What you should give back is every line from the one containing "The height and" through the last line of the records below, word for word and without pictures.

Start of Block

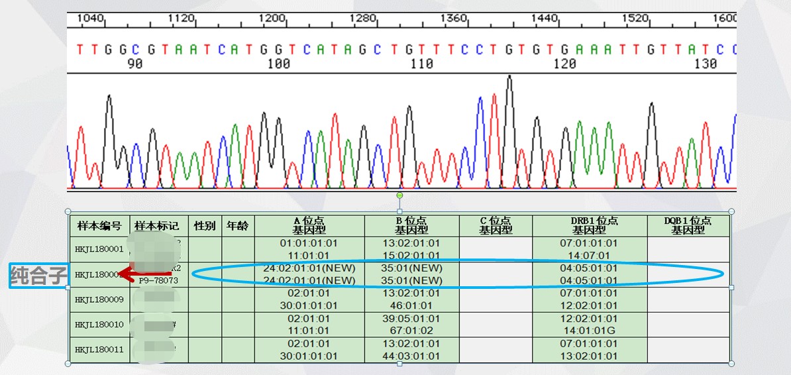The width and height of the screenshot is (791, 375).
Task: Click the table's bottom-left corner resize handle
Action: tap(68, 364)
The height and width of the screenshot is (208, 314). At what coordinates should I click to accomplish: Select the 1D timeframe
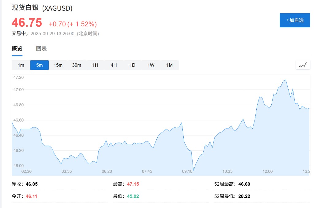[132, 65]
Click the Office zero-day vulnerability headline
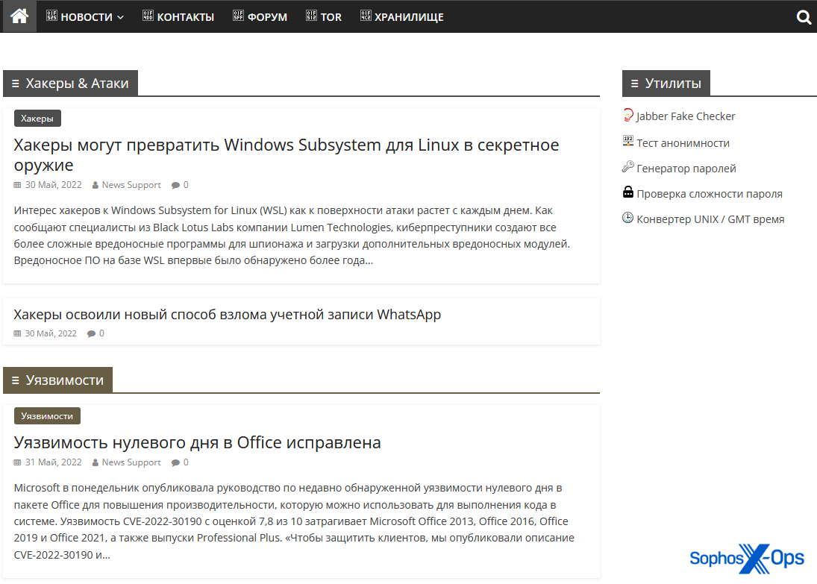The width and height of the screenshot is (817, 584). coord(196,442)
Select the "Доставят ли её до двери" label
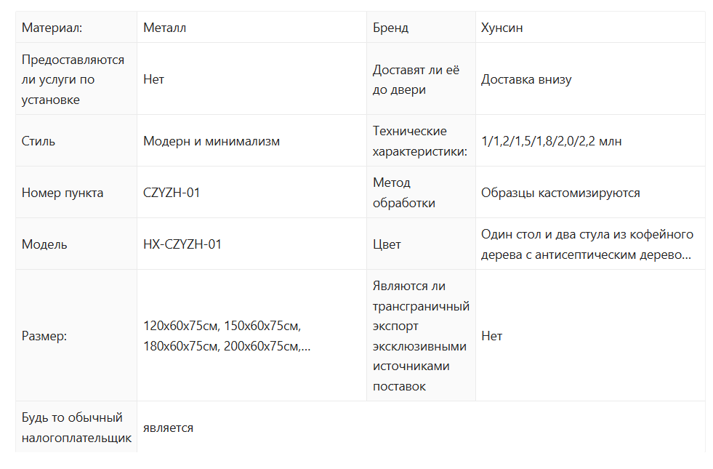 coord(416,79)
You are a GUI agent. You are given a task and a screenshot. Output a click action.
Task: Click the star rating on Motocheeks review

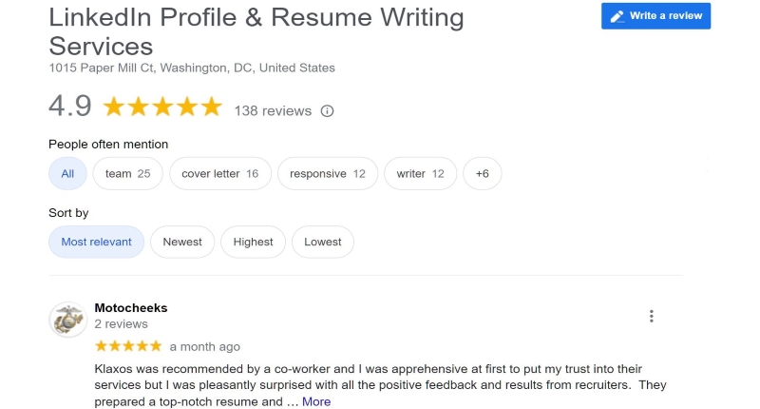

End of Block

■ ANSWER TO THE PROBLEM
The height and width of the screenshot is (208, 314). At what coordinates should I click to accomplish: Select the 1D timeframe
[132, 65]
Click the Office zero-day vulnerability headline
The width and height of the screenshot is (817, 584). coord(196,442)
Select the "Доставят ли её до двери" label
 coord(416,79)
You are a GUI agent. You are given a task and a screenshot. Output a click action.
Task: Click the star rating on Motocheeks review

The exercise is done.